Podemos asegurar que la selfie (autorretrato) y su uso posterior en redes sociales es la práctica más común y corriente de las personas a pie, los famosos, los políticos, en fin, excepto los dueños del poder (que nunca aparecen en ninguna foto), de todo el resto del mundo. Puede estar acompañado de un breve epígrafe en facebook, instagram o twitter, pero eso es el decorado.
¿Qué tiene de malo una foto con amigos, la pareja, compañeros de trabajo o la familia? Nada, claro. Pero esa imagen, que en otros momentos permitían atesorar el recuerdo de buenos momentos y se compartían incluso en cuadros o álbumes, hoy cumple otra función. La imagen es efímera, reemplazada por otra, y otra, y otra imagen, al punto de quedar inmediatamente en el olvido. La imagen, la selfie en particular, tiene otro objetivo: contarle al mundo (mi micro mundo, el de mis afectos, mis pares y jefes del trabajo, mi competencia, los más o menos contactos de mis redes sociales, etc) que yo existo.

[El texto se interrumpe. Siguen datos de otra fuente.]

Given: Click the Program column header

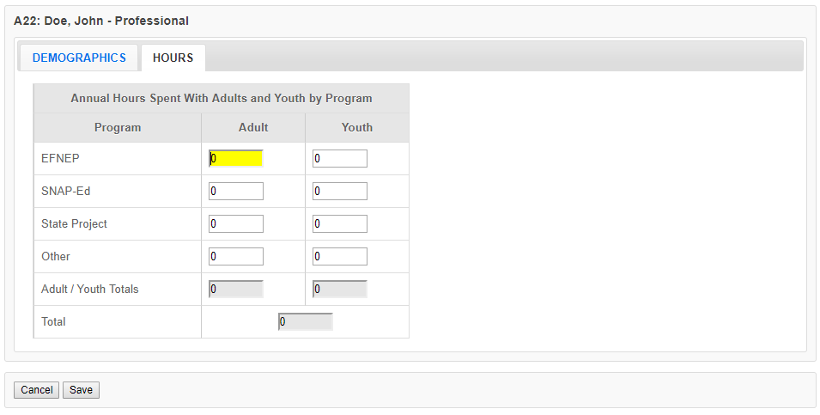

El sujeto moderno tiene que demostrar su existencia para decirle a su ámbito laboral que está cumpliendo sus deberes; a la pareja, a fin de demostrarle cariño y fidelidad; a los amigos y la familia, para que tengan la certeza que son valiosos. En otras categorías, a los votantes para demostrar humanidad y cercanía, a los clientes, eficiencia y seriedad, a los fans, para que sepan que son lo más importante en su vida de deportistas o artistas. Todo esto se puede publicar con honestidad, puede ser solo para ser condescendientes o simplemente una puesta en escena carente de sinceridad. Pero eso no es lo esencial.
Lo que no merece discusión es la centralidad que tiene hoy la imagen y la relación directa y profunda con la legitimación de la existencia del sujeto de este siglo. Es una construcción artificial, por supuesto, no hay principio filosófico que lo sustente, como si lo hizo Descartes 400 años atrás. Pero es una convención social cada vez más extendida, poderosa y creíble, a la que cuesta desafiar, porque, simplemente, está legitimada por la costumbre y el sentido común.
¿Todo esto encierra algún peligro? Lo que primero surge como riesgoso es la banalidad de poner en el mismo lugar de importancia a la selfie con la rica merienda que estamos degustando, la incorporación de una nueva mascota adorable o el nacimiento de un hijo. Todo en la misma bolsa. Pero es aventurado sacar conclusiones éticas o morales aún sobre este fenómeno en ciernes. Alcanza con poner este tema en discusión, para cada uno de nosotros, y desnaturalizarlo. Eso sería ya, un gran logro.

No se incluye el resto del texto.